Duas candidaturas ao Legislativo em apreciação do TSE

Capinzal – Duas candidaturas às Câmaras de Vereadores de Capinzal e Piratuba estão sob apreciação do Tribunal Superior Eleitoral (TSE) em Brasília. Em Capinzal, da candidata Karina Marinoski (DEM) que teve a candidatura deferida pelo Tribunal Regional Eleitoral (TRE) e que teve recurso do Ministério Público Eleitoral que não concorda com a decisão, uma vez que na 37ª Zona Eleitoral ela teve o pedido de registro negado.

Em Piratuba a candidata Raquel Marmentini (PSD) que teve o registro indeferido pelo TRE, assim como em primeira instância, recorreu ao TSE para poder disputar uma vaga ao Legislativo.

Da candidata do DEM em Capinzal, na documentação apresentada ao TER para o registro de candidatura, havia informação de que a postulante não aparecia na lista de filiados ao partido pelo qual pretendia disputar cadeira ao Legislativo. Para provar a filiação, a coligação “A Força das Novas Ideias” apresentou cópias de fichas de filiação datadas de 30 de setembro de 2015, além de declarações de outros filiados e cópia de uma ata da reunião na qual foi admitida a filiação da postulante.

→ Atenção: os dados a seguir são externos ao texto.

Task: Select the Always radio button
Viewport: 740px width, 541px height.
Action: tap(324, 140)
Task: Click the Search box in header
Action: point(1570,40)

A argumentação foi aceita pelo TRE que entendeu estarem presentes as condições de elegibilidade de Karina e a regular filiação partidária dela, considerando, portanto, a candidata do DEM apta a disputar uma vaga ao Legislativo capinzalense. Diante da decisão o MPE decidiu por recorrer ao TSE da decisão a fim de indeferir o registro da candidata do DEM.

Quanto à candidata do PSD em Piratuba, o TER manteve a inelegibilidade da professora Raquel Marmentini considerando que ela possui domicílio eleitoral na cidade de Piratuba, circunscrição pela qual pretende se candidatar a vereadora, somente desde 12 de janeiro deste ano, não preenchendo, portanto, o requisito objetivo de elegibilidade, ainda que civilmente residente há mais tempo no município.

A candidatura de Raquel Marmentini já havia sido indeferida anteriormente pelo juiz da 37ª Zona Eleitoral, Fernando Rodrigo Busarello.

A decisão proferida pelo magistrado teve por base a constatação de que a postulante não possui um ano de domicílio eleitoral no município. Ela alegou que teria providenciado a transferência do domicílio eleitoral para Piratuba, porém, a Justiça Eleitoral verificou que ocorreu em janeiro deste ano, ou seja, fora do prazo legal.

Diante disso o magistrado indeferiu o registro de candidatura e a candidata recorreu ao TSE.